Camera in hand, I felt
compelled -- as if the horror was being discovered for the first time
-- to document what I saw, including the wall drawings of children
playing and going to school. It was easy to imagine mothers trying to
comfort their children, and themselves, with images of a normal life,
one they would probably never know again.
I could also imagine
young children today, oblivious to the terror of the place, playing
hide and seek amid the bunks. It was one of many discordant moments I
would have at Auschwitz.
The first of those came as we approached Birkenau in the taxi from our hotel.

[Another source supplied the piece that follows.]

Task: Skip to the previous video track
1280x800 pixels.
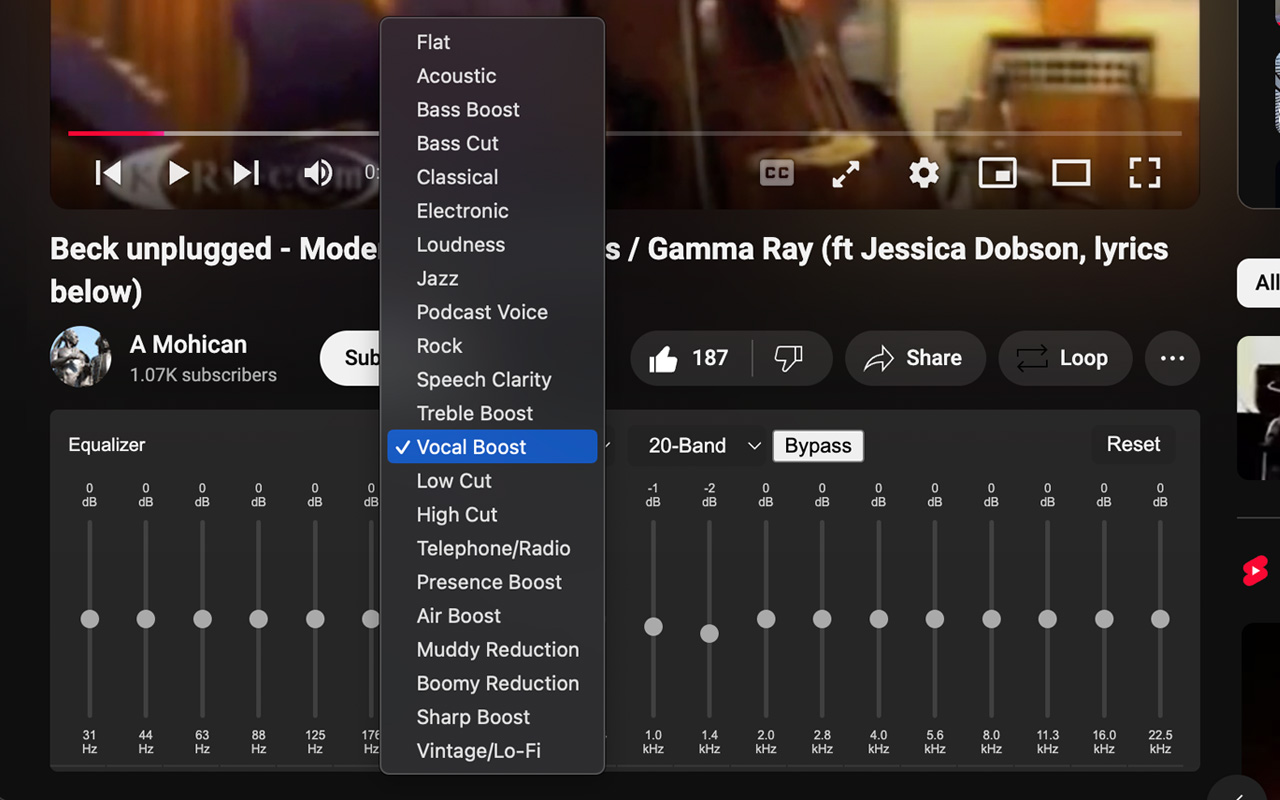Action: click(108, 173)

 Prisoners' drawings of life before the war remain on barracks walls. |  |
Forget
that we had spent the night in relative luxury; as the taxi carried us
through the town of Oswiecim, past signs of ordinary daily life, the
driver had the radio tuned to soft rock. For Poland, life goes on, and
Auschwitz is but a memory, a museum of Nazi monstrosity. It wasn't the
silent, reverent approach I had imagined.
Then, as I left the
barracks, it started snowing. Again, a jarring experience: My first
thought, having grown up in a warm climate, was a joyful, "Wow, it's
snowing!" But I soon remembered I was in Auschwitz, where it's hard to
imagine prisoners feeling any joy at seeing the first snowfall.
Back
at the main road inside the camp, I crossed the tracks and siding and
followed the road many prisoners were herded down to the set of gas
chambers and crematoria on the far side of the camp.
It took 10
minutes to cross the camp, walking between two barbed-wire fences, past
rows of burned-out wooden barracks, their chimneys still standing, a
memory of the thousands of people confined inside their walls.

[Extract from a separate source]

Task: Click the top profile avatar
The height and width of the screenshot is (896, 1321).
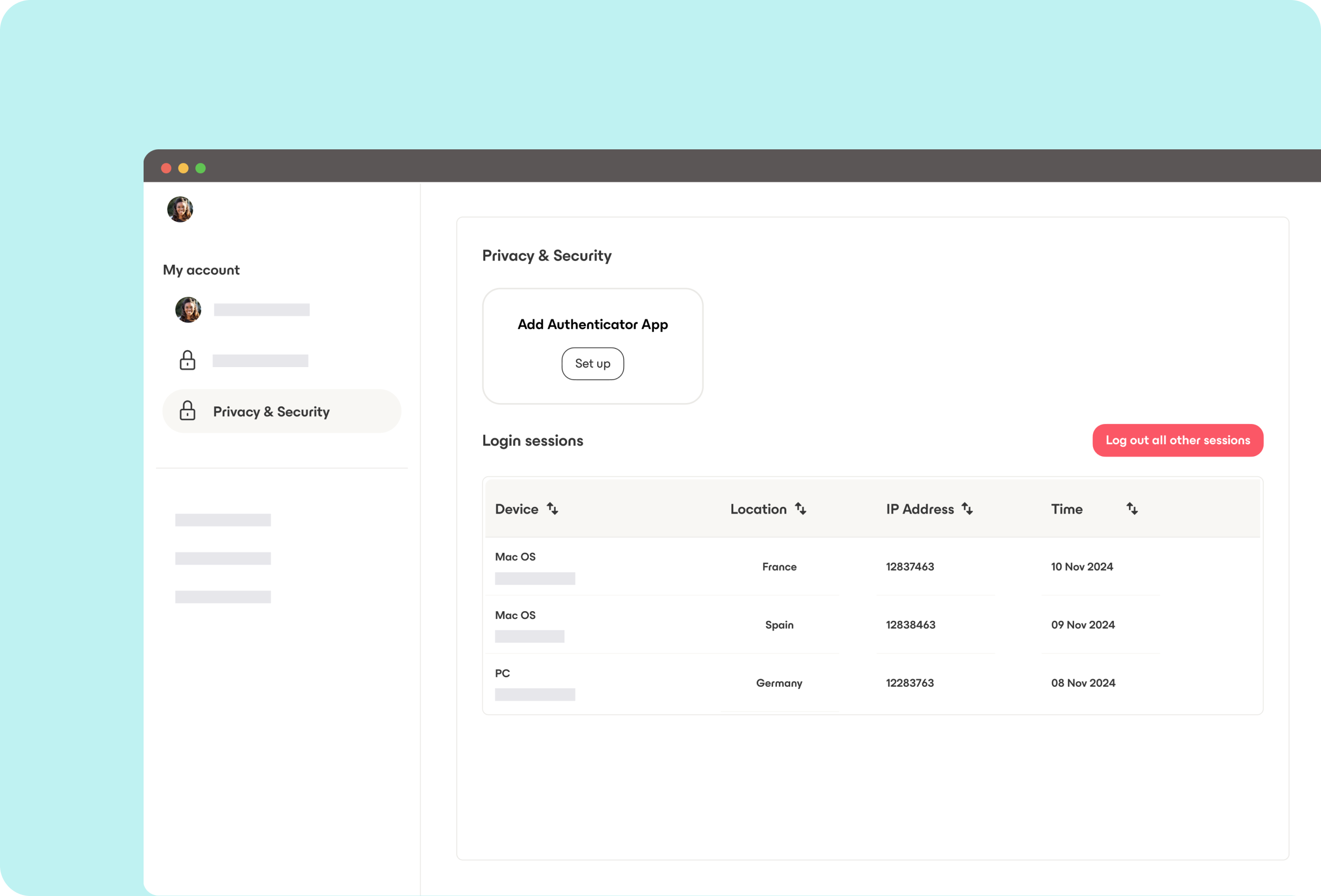Action: (179, 209)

 |  Prisoners were forced to march down this road toward the gas chambers. |
As
I turned left at the end of the road toward the gas chambers, the snow
started up again, this time a driving shower mixed with sleet, the
pellets stinging my face. Keeping my head down, I could imagine the
prisoners' feelings of desolation and despair as they were forced to
wait in a stand of birch trees by the side of the road for their turn
in the "showers."
And then the remains of gas chambers and
crematoria IV and V came into view, one on either side of the road, now
just brick rubble and twisted metal. Like gas chambers and crematoria
II and III at the end of the tracks, V was destroyed by the Nazis as
the Soviet army approached Auschwitz.
IV, though, stands as a
monument to the only armed resistance that ever occurred at the camp.
On October 7, 1944, members of the Sonderkommando -- a special unit of
Jewish prisoners forced to take bodies from the gas chambers and burn
them -- succeeded in destroying the building. More than 450 prisoners
lost their lives in the revolt, either killed by the SS that day or
later in retaliation.
Next to IV lies a "pond of ashes" where
prisoners' cremated remains were dumped. Nearby lies a "field of ashes"
where their remains were scattered.
Both sites, like others where
bones and ashes have been found, are marked by four granite stones with
an inscription in English, Polish, Hebrew and Yiddish: "To the memory
of the men, women and children who fell victim to the Nazi genocide.
... (Here) lie their ashes. May their souls rest in peace."
 Four stones mark a "field of ashes" near one of the gas chambers. |  |
The
stones are surrounded by a small area of pebbles. It's a custom in the
Jewish religion to leave a pebble atop a gravestone when visiting a
loved one's resting place. Despite the driving snow, and not knowing
anyone personally who was killed at Auschwitz, I bend down, pick up a
pebble, place it on one of the stones and stand in silence. It's one of
the few moments when I am truly struck by the enormity of the massacre
that happened here.
Another such moment occurred at the smaller,
original Auschwitz I camp -- once a Polish military base -- where many
of the 28 brick barracks have been turned into exhibits and museum
offices.
Despite being the home of the first gas chamber and
crematorium, as well as the "wall of death" and "block of death" where
thousands of prisoners were tortured and shot, Auschwitz I feels
cleaner, less eerie, more of a museum piece than Birkenau, which still
contains the rawness of death and destruction.
Auschwitz I,
though, still has the power to shock -- as when I ventured into a dimly
lit room with a glass case along one wall. I had seen the piles of
shoes, the stack of eyeglasses, the pictures of victims, the assortment
of prostheses.
But behind this glass was a sight I hadn't
expected -- a room filled with human hair, part of the seven tons of
hair found by the Soviet army after it liberated Auschwitz. Much of the
hair was in locks, some of it still in beautiful braids. All of it
would crumble to dust if handled.
 |  Soviets found literally tons of human hair when they liberated the camp. |
Tests
after the war showed the hair contained traces of hydrogen cyanide, the
poison in Zyklon B -- the gas the Nazis used to kill their victims. The
hair, then, had been shorn from the corpses after they were cremated,
just as the SS pulled gold fillings from their victims' mouths. The
Nazis used the hair to make haircloth for tailor's lining, and the gold
was melted into ingots.
I stood there, staring at the hair, and wanted to sob.